Klinische Komplettremission bei 43 Prozent
An der Studie nahmen 76 Patienten, 16 Frauen und 60 Männer, zwischen 39 und 85 Jahren teil. Die Tumorgröße variierte von Grad T2 – T4. Lymphknoten waren bei keinem Teilnehmer befallen und bei keinem waren Fernmetastasen nachweisbar. Bei allen war der Tumor transurethral reseziert worden.
Die Patienten wurden mit vier Zyklen Chemotherapie mit Gemcitabin und Cisplatin und dem Checkpoint-Inhibitor Nivolumab behandelt. Um den Erfolg zu beurteilen, fand danach bei 72 Patienten ein Re-Staging statt. Dazu erfolgte eine erneute Zytoskopie mit Biopsien, ein MRT des Abdomens und Beckens und ein CT des Brustkorbs.
33 Patienten (43 Prozent) erreichten durch die Behandlung eine klinische Komplettremission (cCR). Das heißt, bei ihnen war kein Hinweis auf Krebswachstum mehr zu finden. Dabei war bei Patienten mit einem kleineren Primärtumor (Ausgangsstadium cT2) die Wahrscheinlichkeit höher, eine cCR zu erreichen. Diesen 33 Patienten wurde vorgeschlagen, auf eine Zystektomie zu verzichten und stattdessen eine weitere Immuntherapie mit acht Zyklen Nivolumab zu erhalten. Einer von ihnen entschied sich dennoch für die OP. Alle anderen für die Immuntherapie.
70 Prozent überlebten ohne Zystektomie mindestens zwei Jahre
Der Nachbeobachtungszeitraum betrug 18 – 42 Monate, im Durchschnitt 30 Monate. Bei acht Teilnehmern war später eine Zystektomie, aufgrund eines lokalen Tumorrezidivs, nötig. Zwei weitere Patienten erhielten eine TURBT bzw. eine BCG-Blaseninstillation, wegen eines nicht-invasiven Lokalrezidivs. Bei zwei Patienten entwickelten sich Fernmetastasen, bei einem davon nach der Zystektomie.

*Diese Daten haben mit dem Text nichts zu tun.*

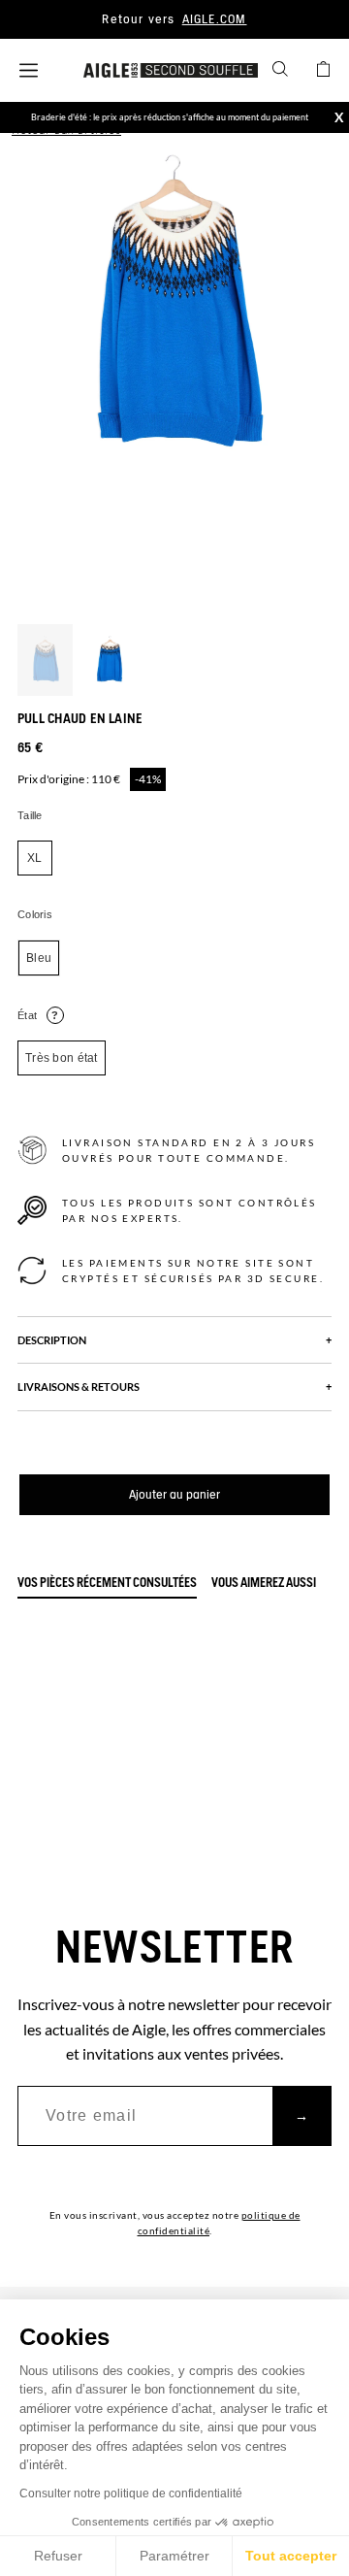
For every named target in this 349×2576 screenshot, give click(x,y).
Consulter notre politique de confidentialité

Etwa 70 Prozent der Patienten, die sich gegen die Zystektomie und für die weitergehende Immuntherapie entschieden haben, zeigten auch nach zwei Jahren keinen Hinweis auf erneutes Krebswachstum. Um diesen vielversprechenden Ansatz weiterzuverfolgen, sind inzwischen schon zwei weitere Studien gestartet.
„Die Behandlung von muskelinvasivem Blasenkrebs muss erheblich verbessert werden, sowohl im Hinblick auf die Lebensqualität als auch auf die Wirksamkeit“, sagte Dr. Matthew Galsky, Co-Direktor des Kompetenzzentrums für Blasenkrebs am Tisch Cancer Institute.